→ **TASK INSTRUCTIONS**
Swap "previous" for "prior" in everything from the start of the records down to the line containing "Looking at the", keeping all else unchanged and leaving the pictures out of your answer.

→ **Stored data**
┏━━
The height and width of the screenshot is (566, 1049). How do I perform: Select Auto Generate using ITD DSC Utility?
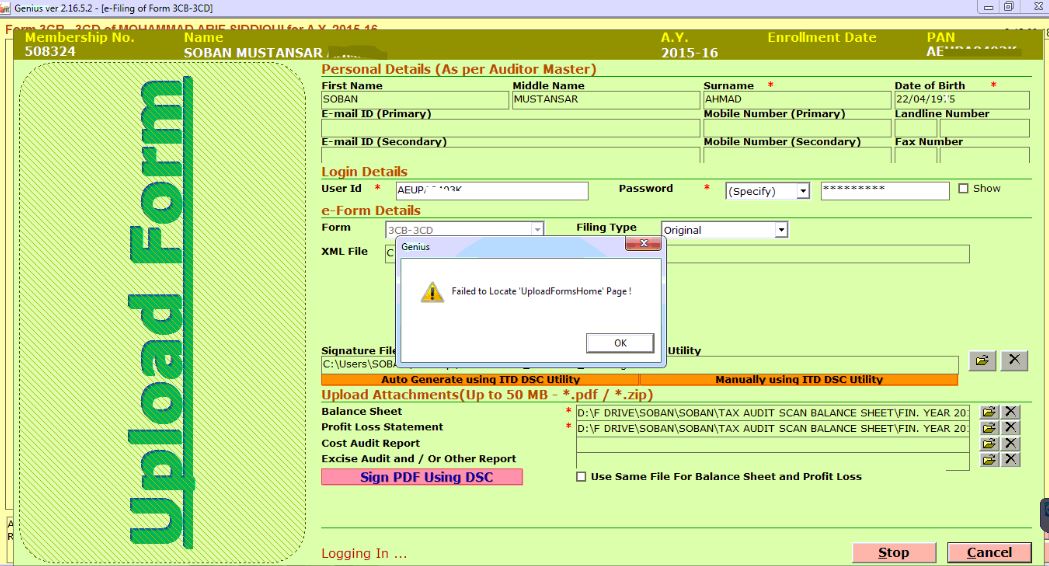(480, 380)
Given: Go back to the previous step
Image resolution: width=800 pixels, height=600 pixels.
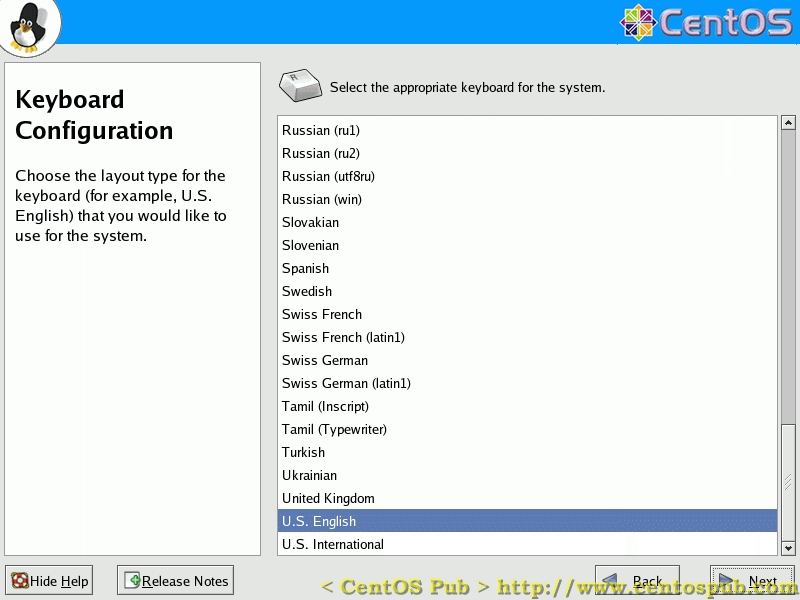Looking at the screenshot, I should [637, 580].
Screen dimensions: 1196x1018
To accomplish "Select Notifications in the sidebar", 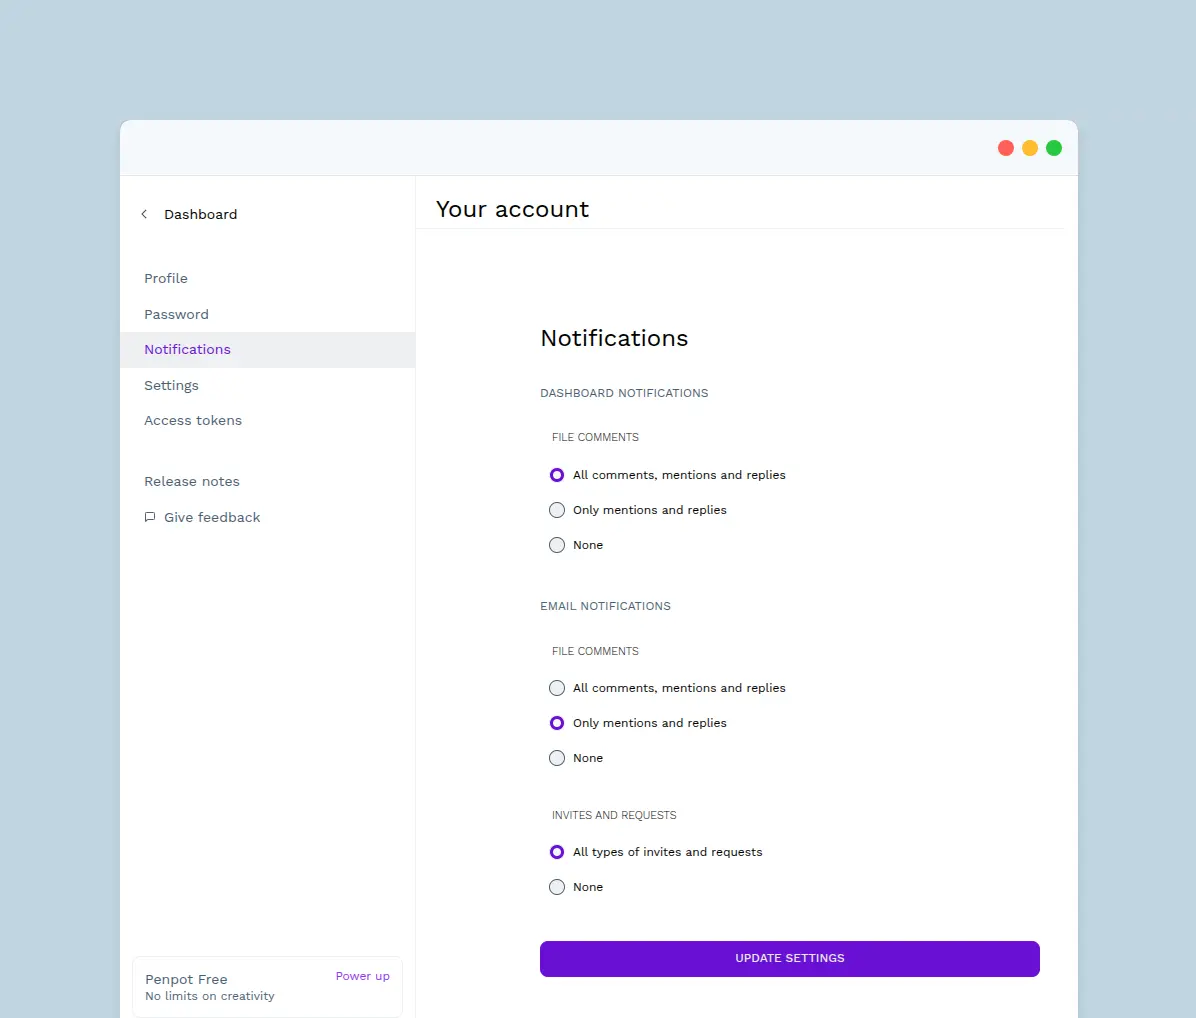I will tap(187, 350).
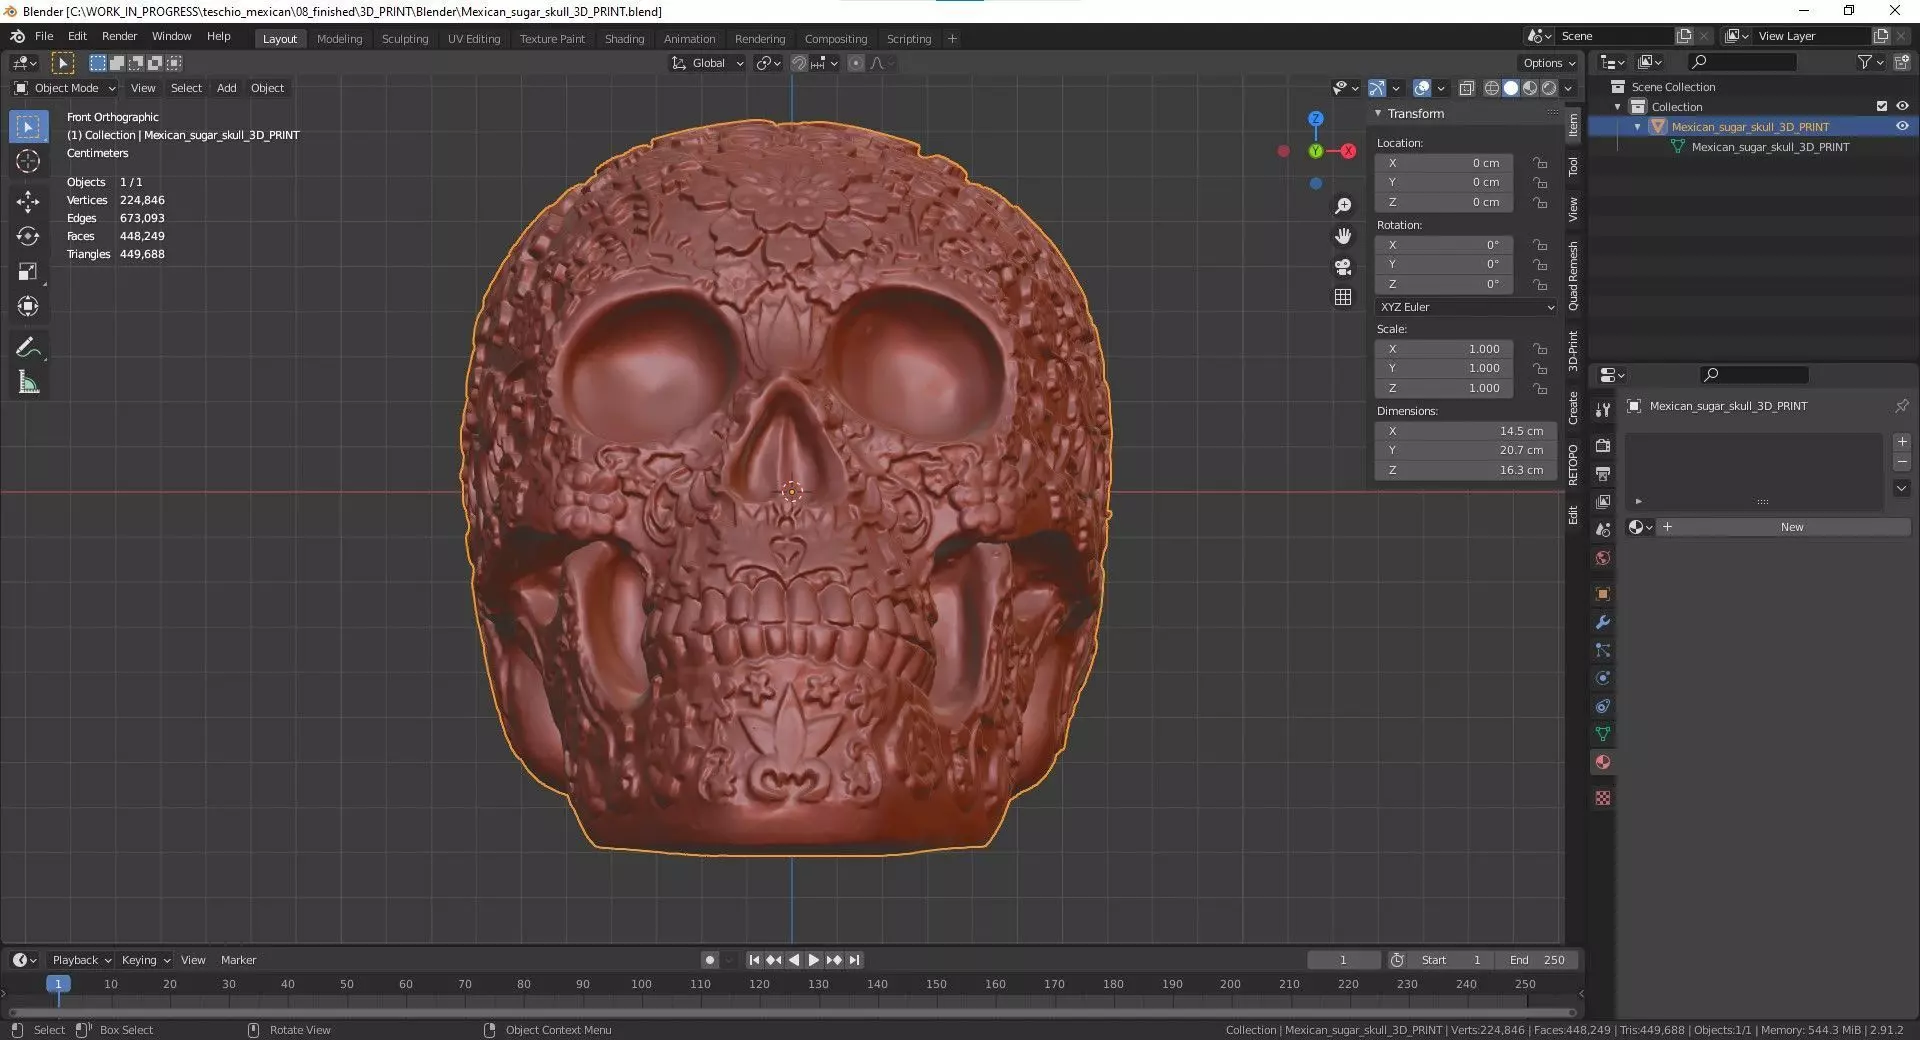Hide Mexican_sugar_skull_3D_PRINT object with eye icon

pyautogui.click(x=1902, y=127)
┗━━
→ **ANSWER TO THIS TASK**
The height and width of the screenshot is (566, 1049). How do I perform: Select Auto Generate using ITD DSC Utility?
(480, 380)
Given: Go back to the prior step
Image resolution: width=800 pixels, height=600 pixels.
Looking at the screenshot, I should [637, 580].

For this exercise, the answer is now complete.